Texto citado ::
::::
La corriente “decolonial”, auspiciada desde centros académicos muy poderosos, sobre todo norteamericanos, anda promoviendo un antirracismo neorracista, con el acento en la identidad cultural y/o étnica, en los medios europeos, y más en particular españoles. Han acuñado una palabra de grueso calado que es “epistemicidio”, que inicialmente sería la acumulación de capital intelectual por parte de Occidente, con la eliminación de otras formas de pensamiento o su marginación, y que finalmente ha derivado a un cliché donde todo aquello que se opone a los alternativo –incluido el crédito que se le da de nuevo a la New Age espiritualista y hasta esotérica- acaba por ser blanco, militarista, racista y sexista.
::::
Datos dados ::
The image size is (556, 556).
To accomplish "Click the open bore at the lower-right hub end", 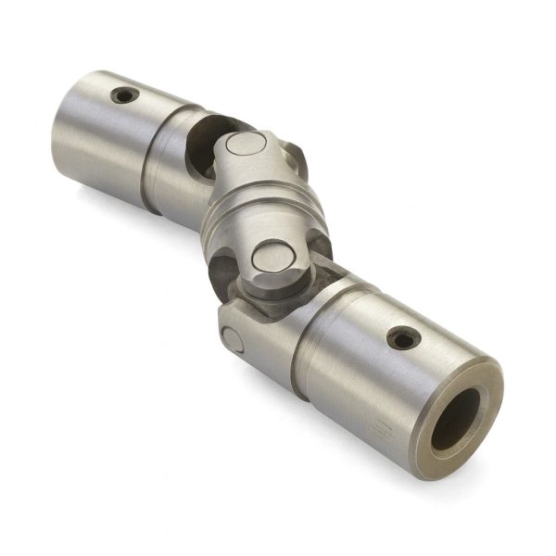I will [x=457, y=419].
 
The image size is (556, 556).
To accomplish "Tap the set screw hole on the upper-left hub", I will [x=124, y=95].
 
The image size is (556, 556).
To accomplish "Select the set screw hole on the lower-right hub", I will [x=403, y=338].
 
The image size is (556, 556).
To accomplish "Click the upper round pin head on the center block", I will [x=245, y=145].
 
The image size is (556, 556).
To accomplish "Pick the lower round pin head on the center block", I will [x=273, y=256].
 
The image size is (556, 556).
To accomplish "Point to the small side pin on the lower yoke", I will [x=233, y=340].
::::
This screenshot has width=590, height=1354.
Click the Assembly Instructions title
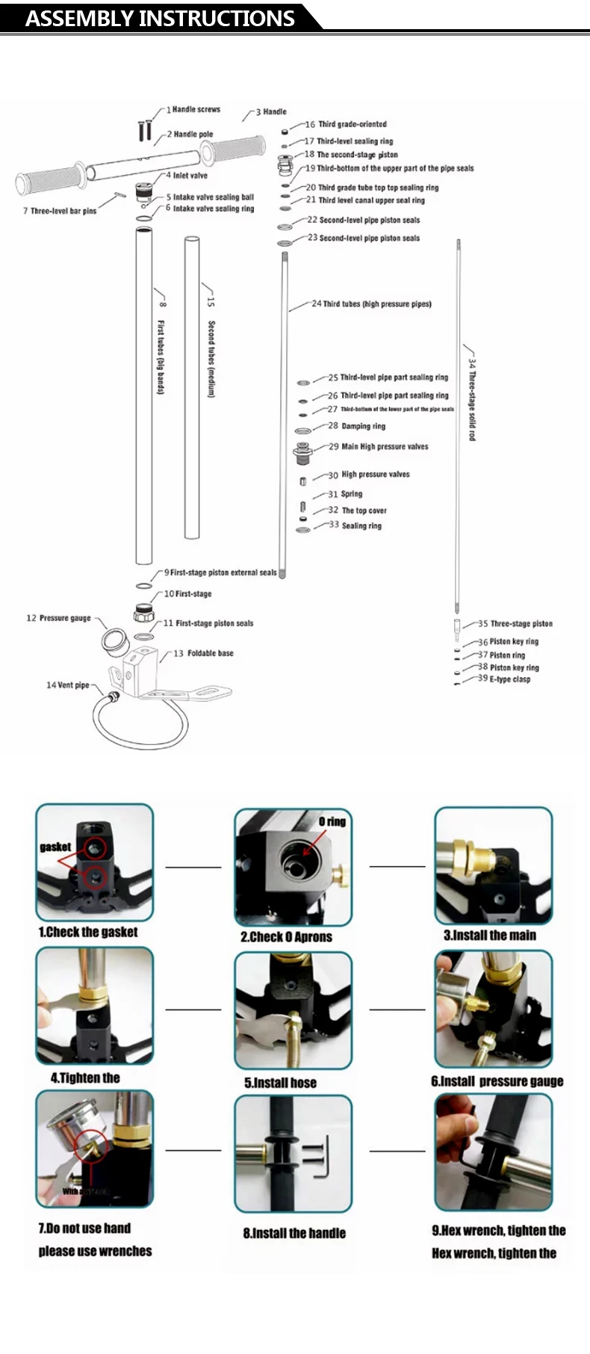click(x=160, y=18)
::::
Qué hacer ::
Sigue escribiendo el texto sobre la corriente decolonial justo después de su última oración.

Resultado ::
De resultas del programa “decolonizador”, los únicos “propietarios del problema” lo sería por nacimiento y herencia del sufrimiento, sin dar cabida a otras migraciones volitivas de la identidad. Para entendernos: un musulmán auténtico siempre sería un magrebí, y nunca podría serlo un europeo. Una suerte de neorracismo se detecta tras estos presupuestos. Evidentemente, nada que ver con la epistemología, concebida como tarea intelectual para despejar obstáculos intelectuales y conceptuales del conocimiento. Así lo concebía Gaston Bachelard, de quien lo tomaron Michel Foucault y Pierre Bourdieu, entre otros ontólogos del poder. Lectura ajustada del concepto de episteme, vinculada a Bachelard, que, creo, tiene más que ver con obras como El orientalismo desde el Sur, que yo mismo dirigí e inspiré, en 2006, siguiendo los criterios de la “descolonización del imaginario”, y que poco o nada tiene en común con el programa político de la “decolonización”.
Volviendo a nuestra pregunta inicial, ¿qué es el racismo?: despejar las incógnitas epistemológicas en torno al concepto, y la problemática social asociada, sigue siendo una tarea compleja y llena de falsos atajos y adarves, como detectó Lévi-Strauss. Lo único que podemos afirmar a ciencia cierta es que el racismo es una pulsión jerárquica que emplea elementos diferenciales, sean físicos o culturales, para organizar real e imaginariamente la sociedad de manera excluyente. Empero, el racismo, como muestran casos como el de la sociedad de castas, puede tener carácter ascendente o descendente.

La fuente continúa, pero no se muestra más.